Anche Matteo Renzi, da qualche parte, deve avere una zia Marina. Ricordate Silvio Berlusconi? A chi gli faceva notare un eccesso di vanità rispose: «Faccio come mia zia Marina che ha ottant’anni e siccome nessuno le dice che è bella un giorno si è messa allo specchio con un vestito a fiori e si diceva: “Marina, cume te se bela”». Insomma, se ti senti assediato da stormi di gufi («al gufo! al gufo!) che sarà mai indulgere nella cipria?
Per carità, il premier è ancora lontano dalle vette dell’ex Cavaliere. Basti ricordare certi passaggi del suo training autogeno: «Lo ammetto, la mattina quando mi guardo allo specchio ho un’alta considerazione di me. Ma non per narcisismo: perché so di aver fatto cose importanti». «Da quando siamo al governo è successo di tutto, dall’11 settembre, alla stagnazione, ad alluvioni e terremoti, dunque mi sta venendo un complesso di superiorità: meno male che ci sono io, perché un altro che avrebbe fatto?» «La destra è un’Arca e io sono Noè». «Non c’è nessuno sulla scena mondiale che può pretendere di confrontarsi con me, nessuno dei protagonisti della politica che ha il mio passato, la stessa storia che ho io. (…) La mia bravura è fuori discussione: la mia sostanza umana, la mia storia, gli altri se la sognano. Sono loro che devono dimostrare a me di essere bravi».
E non parliamo di riforme! A un certo punto, in vista di una nuova campagna elettorale, ne elencò non due o tre ma trentasei! Dalla «riforma della disciplina del lavoro (Legge Biagi), la più importante dal 1970» a quella «della scuola, la prima grande riforma dal 1923», dalla «legge obiettivo per le grandi opere» all’«abolizione del servizio militare obbligatorio dopo 143 anni», dalla «riforma della seconda parte della costituzione, l’unica dal 1947» (poi spazzata via dal referendum) al «codice della nautica da diporto»…
Quanto bastava per darsi una volta, con José Luis Zapatero che lo guardava incuriosito, una impomatata immortale: «Credo, sinceramente, di essere stato e di essere, di gran lunga, il miglior presidente del Consiglio che l’Italia abbia potuto avere nei 150 anni della sua storia.

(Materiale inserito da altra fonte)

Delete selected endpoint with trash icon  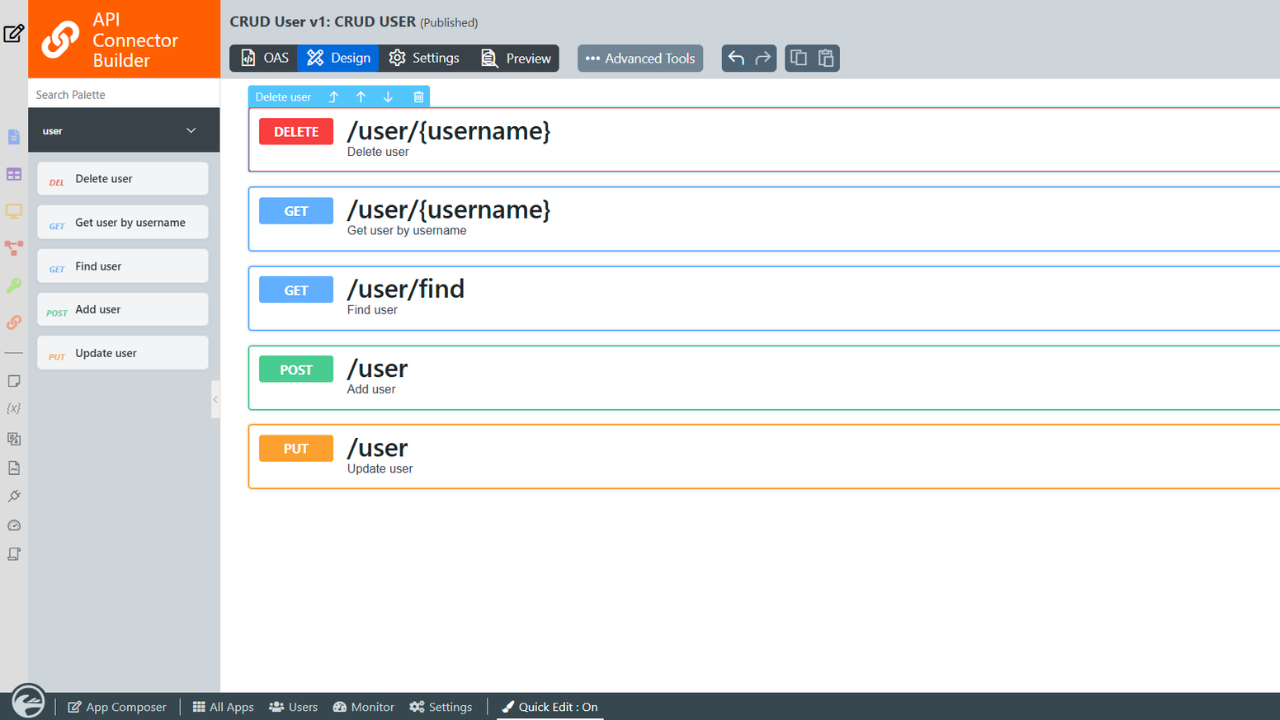[419, 97]
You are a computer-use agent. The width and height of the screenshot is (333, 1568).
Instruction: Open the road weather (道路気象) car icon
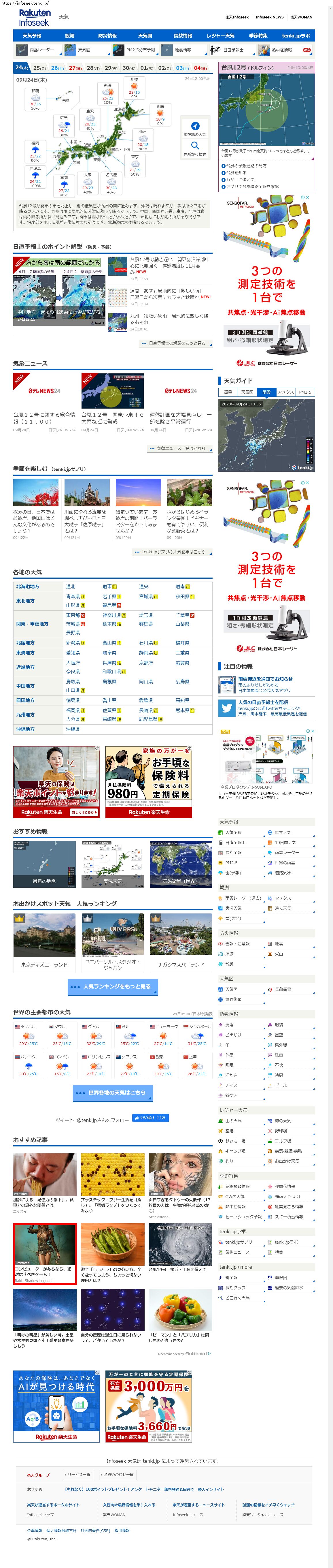270,873
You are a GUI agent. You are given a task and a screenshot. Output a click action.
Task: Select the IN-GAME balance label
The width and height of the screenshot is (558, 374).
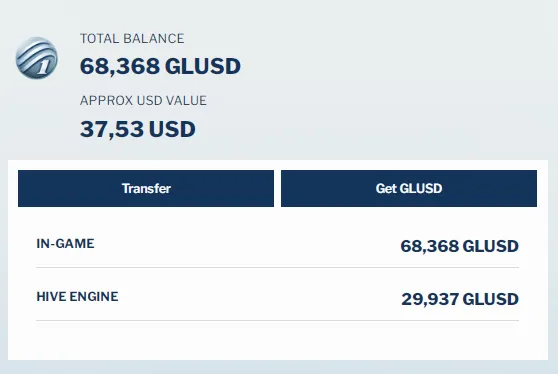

Lo dico sulla base di ciò che ho fatto e faccio, ed è per questo, credo, che mi attribuiscono il 68,4% di fiducia e di ammirazione». Ennesimo ricorso agli amatissimi sondaggi che un bel dì spinse Mino Martinazzoli a commentare con una risata l’ultima sparata: «I più recenti sondaggi ci dicono che l’87% dei cinesi vorrebbero Berlusconi imperatore della Cina».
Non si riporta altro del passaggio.